In Praise of Evolvable Systems

(First appeared in the ACM’s net_worker, 1996)

Why something as poorly designed as the Web became The Next Big Thing, and what that means for the future.

If it were April Fool’s Day, the Net’s only official holiday, and you wanted to design a ‘Novelty Protocol’ to slip by the Internet Engineering Task Force as a joke, it might look something like the Web:
The server would use neither a persistent connection nor a store-and-forward model, thus giving it all the worst features of both telnet and e-mail.
The server’s primary method of extensibility would require spawning external processes, thus ensuring both security risks and unpredictable load.
The server would have no built-in mechanism for gracefully apportioning resources, refusing or delaying heavy traffic, or load-balancing. It would, however, be relatively easy to crash.
Multiple files traveling together from one server to one client would each incur the entire overhead of a new session call.
The hypertext model would ignore all serious theoretical work on hypertext to date. In particular, all hypertext links would be one-directional, thus making it impossible to move or delete a piece of data without ensuring that some unknown number of pointers around the world would silently fail.
The tag set would be absurdly polluted and user-extensible with no central coordination and no consistency in implementation. As a bonus, many elements would perform conflicting functions as logical and visual layout elements.
HTTP and HTML are the Whoopee Cushion and Joy Buzzer of Internet protocols, only comprehensible as elaborate practical jokes. For anyone who has tried to accomplish anything serious on the Web, it’s pretty obvious that of the various implementations of a worldwide hypertext protocol, we have the worst one possible.

Except, of course, for all the others.

MAMMALS VS. DINOSAURS

The problem with that list of deficiencies is that it is also a list of necessities — the Web has flourished in a way that no other networking protocol has except e-mail, not despite many of these qualities but because of them. The very weaknesses that make the Web so infuriating to serious practitioners also make it possible in the first place. In fact, had the Web been a strong and well-designed entity from its inception, it would have gone nowhere. As it enters its adolescence, showing both flashes of maturity and infuriating unreliability, it is worth recalling what the network was like before the Web.
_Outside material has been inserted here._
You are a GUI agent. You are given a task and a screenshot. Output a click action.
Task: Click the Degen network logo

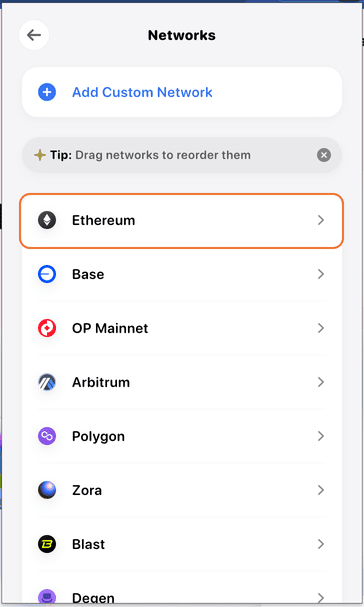tap(47, 597)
In the early ’90s, Internet population was doubling annually, and the most serious work on new protocols was being done to solve the biggest problem of the day, the growth of available information resources at a rate that outstripped anyone’s ability to catalog or index them. The two big meta-indexing efforts of the time were Gopher, the anonymous ftp index; and the heavy-hitter, Thinking Machines’ Wide Area Information Server (WAIS). Each of these protocols was strong — carefully thought-out, painstakingly implemented, self-consistent and centrally designed. Each had the backing of serious academic research, and each was rapidly gaining adherents.

The electronic world in other quarters was filled with similar visions of strong, well-designed protocols — CD-ROMs, interactive TV, online services. Like Gopher and WAIS, each of these had the backing of significant industry players, including computer manufacturers, media powerhouses and outside investors, as well as a growing user base that seemed to presage a future of different protocols for different functions, particularly when it came to multimedia.
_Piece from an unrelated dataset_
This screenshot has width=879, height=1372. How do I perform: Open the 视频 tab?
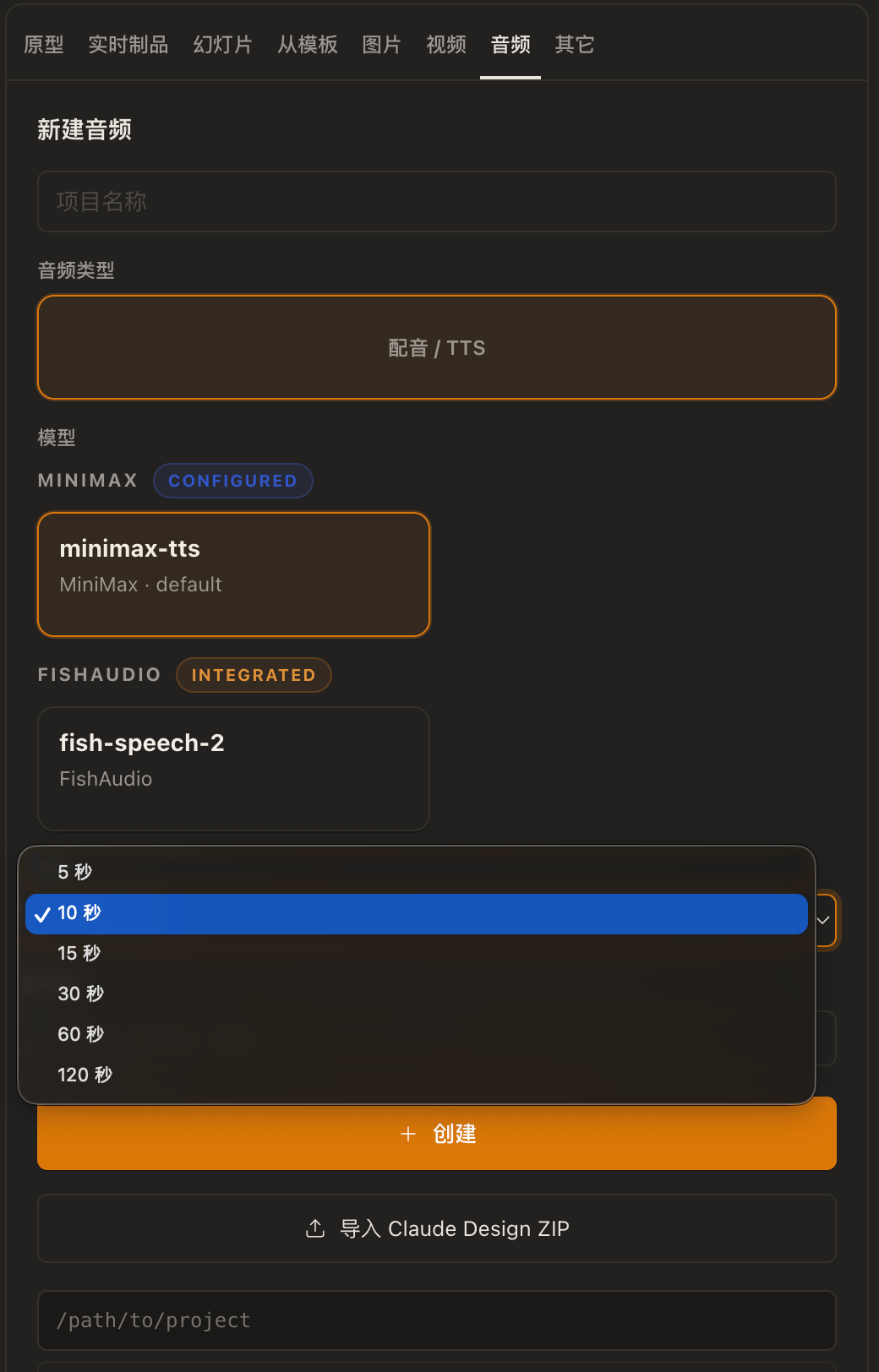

These various protocols and services shared two important characteristics: Each was pursuing a design that was internally cohesive, and each operated in a kind of hermetically sealed environment where it interacted not at all with its neighbors. These characteristics are really flip sides of the same coin — the strong internal cohesion of their design contributed directly to their lack of interoperability. CompuServe and AOL, two of the top online services, couldn’t even share resources with one another, much less somehow interoperate with interactive TV or CD-ROMs.

THE STRENGTH OF WEAKNESS AND EVOLVABILITY

In other words, every contender for becoming an “industry standard” for handling information was too strong and too well-designed to succeed outside its own narrow confines. So how did the Web manage to damage and, in some cases, destroy those contenders for the title of The Next Big Thing? Weakness, coupled with an ability to improve exponentially.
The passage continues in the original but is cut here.